■ Stated problem 1
In the LED lamp patent, explain why the lamp exchanges currents to complete an air flow circulation, using the reasons the text gives.
■ Stated problem 2
In the LED lamp patent, edit the stretch from "Description" through "by exchanging currents.", replacing "design" with "structure".
■ Stated problem 3
Into what does the current guider in the LED lamp patent divide the seat body's accommodating chamber?

■ Provided text
==============================

US8622591B1

US8622591B1 - LED lamp scattering heat by exchanging currents

Info

Publication number: US8622591B1
Application number: US13/600,587
Authority: US
Inventors: Chung-Chi Liu; Hua-Zheng Li
Original assignee: Shenzhen Jiawei Photovoltaic Lighting Co Ltd; Light Core Ltd
Current assignee: Light-Core Ltd; Shenzhen Jiawei Photovoltaic Lighting Co Ltd; Light Core Ltd
Priority date: 2012-08-31
Filing date: 2012-08-31
Publication date: 2014-01-07
Anticipated expiration: 2032-08-31

Abstract

An LED lamp scattering heat by exchanging currents has a current guider disposed on a seat body. The current guider divides an accommodating chamber of the seat body into at least one first current channel and at least one second current channel. On a periphery of the seat body defines at least one first opening corresponding to the second current channel and at least one second opening defined near a fan of a cooling device. By guiding exterior currents out of the first opening via the second current channel, the exterior currents further enter the second opening of the seat body for being expelled out of the first current channel via the fan to complete an air flow circulation by exchanging currents, which increases the heat radiating efficiency and the using life of the LED lamp and remedies restrictions on installations of the lamp for expanding the lamp application.

Description

BACKGROUND OF THE INVENTION

1. Field of the Invention

The present invention relates to a design of an LED lamp, particularly to an LED lamp preferably scattering heat by exchanging currents.

==============================

■ Provided data
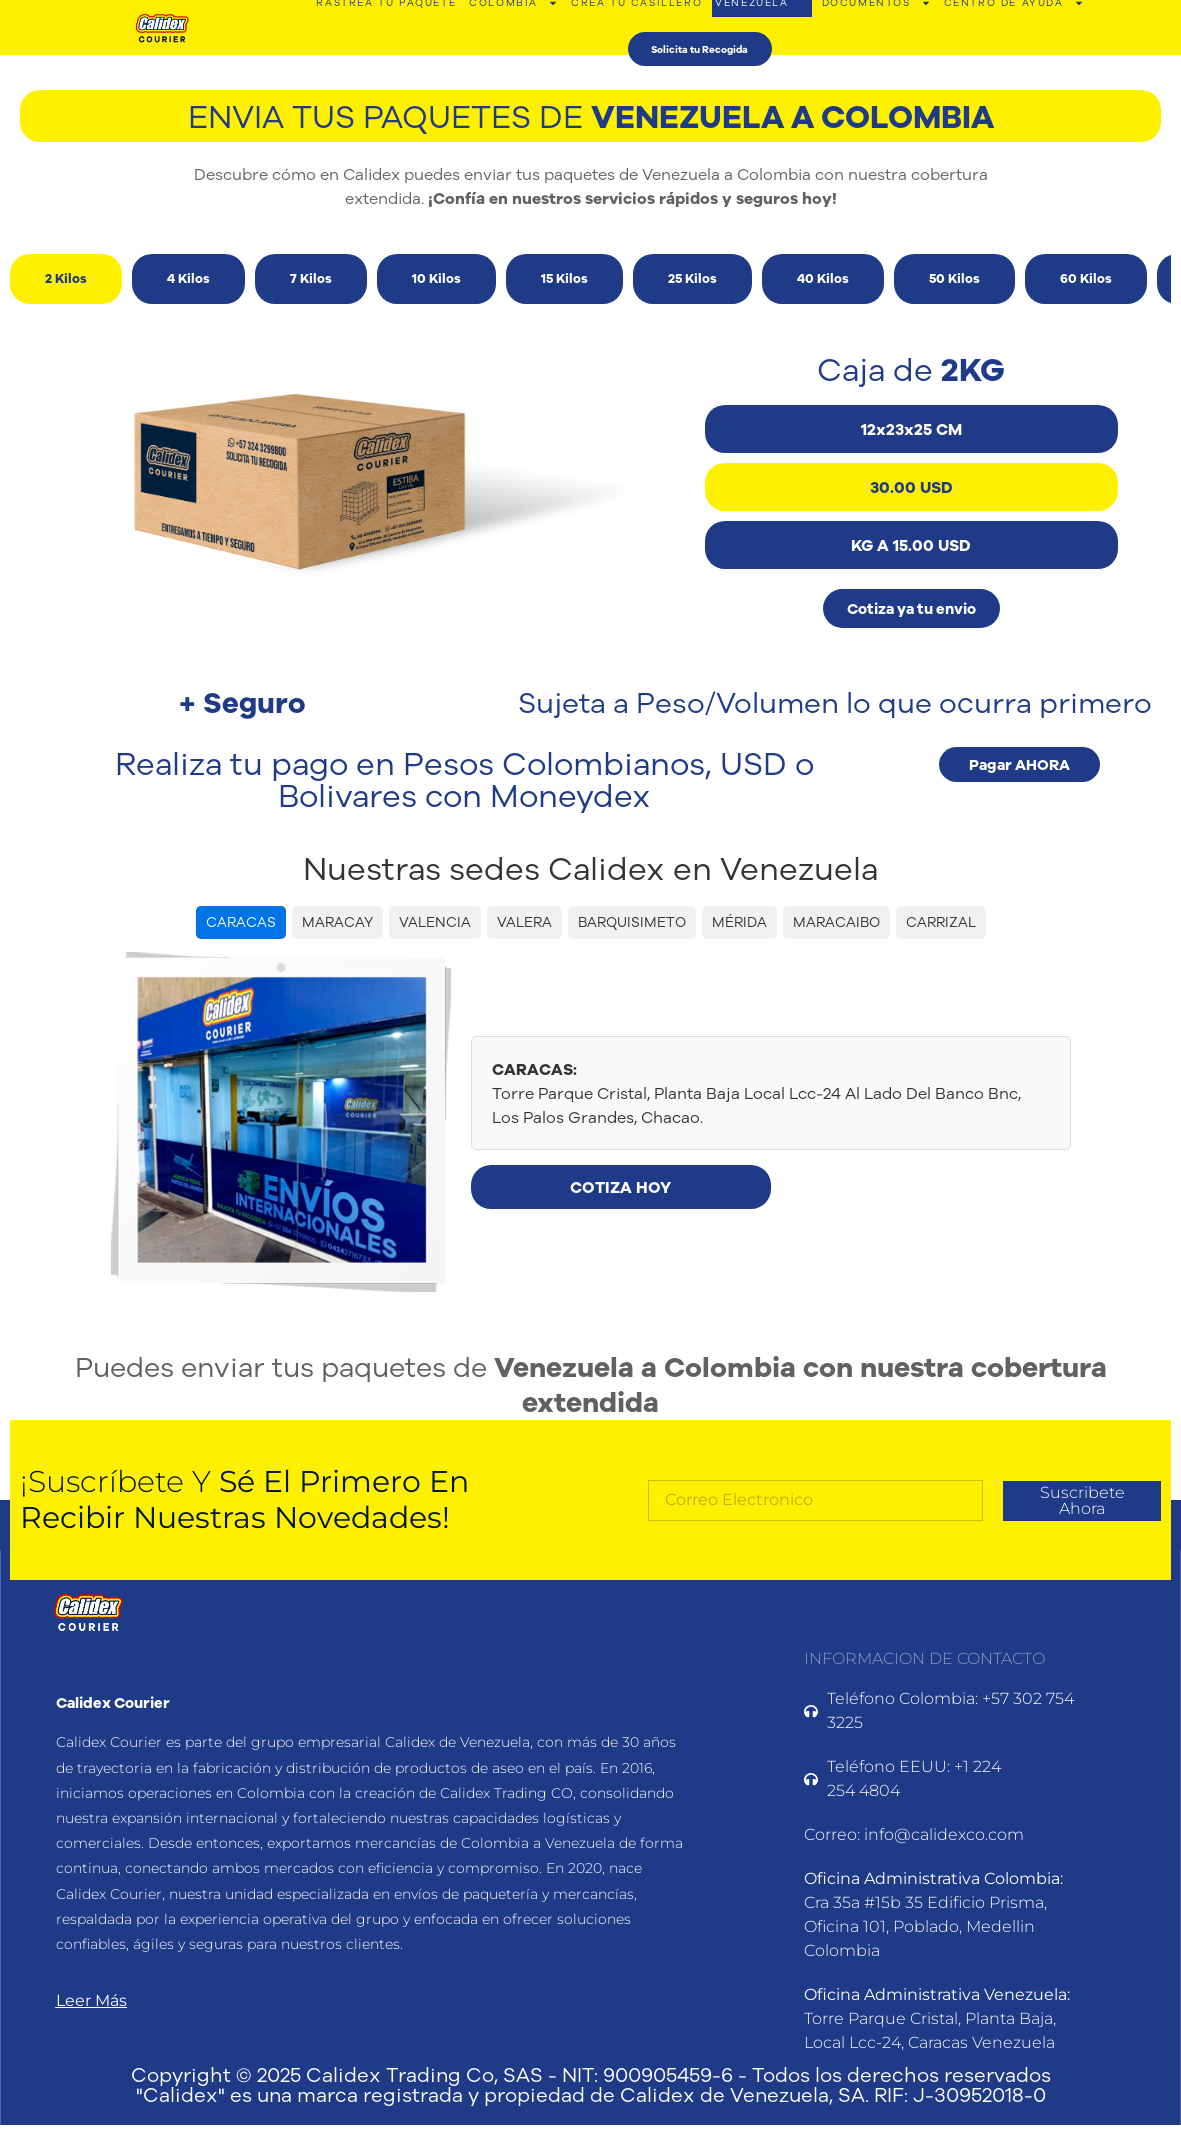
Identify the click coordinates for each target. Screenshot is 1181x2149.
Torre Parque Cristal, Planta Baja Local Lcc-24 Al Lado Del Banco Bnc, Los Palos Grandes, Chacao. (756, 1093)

==============================

■ Task response 1
Exterior currents are guided out of the first opening through the second current channel, then enter the second opening and are expelled out of the first current channel by the fan, which completes an air flow circulation. The abstract says this increases the lamp's heat radiating efficiency and using life. It also remedies restrictions on installing the lamp, which expands the lamp's application.

■ Task response 2
Description

BACKGROUND OF THE INVENTION

1. Field of the Invention

The present invention relates to a structure of an LED lamp, particularly to an LED lamp preferably scattering heat by exchanging currents.

■ Task response 3
It divides the chamber into at least one first current channel and at least one second current channel.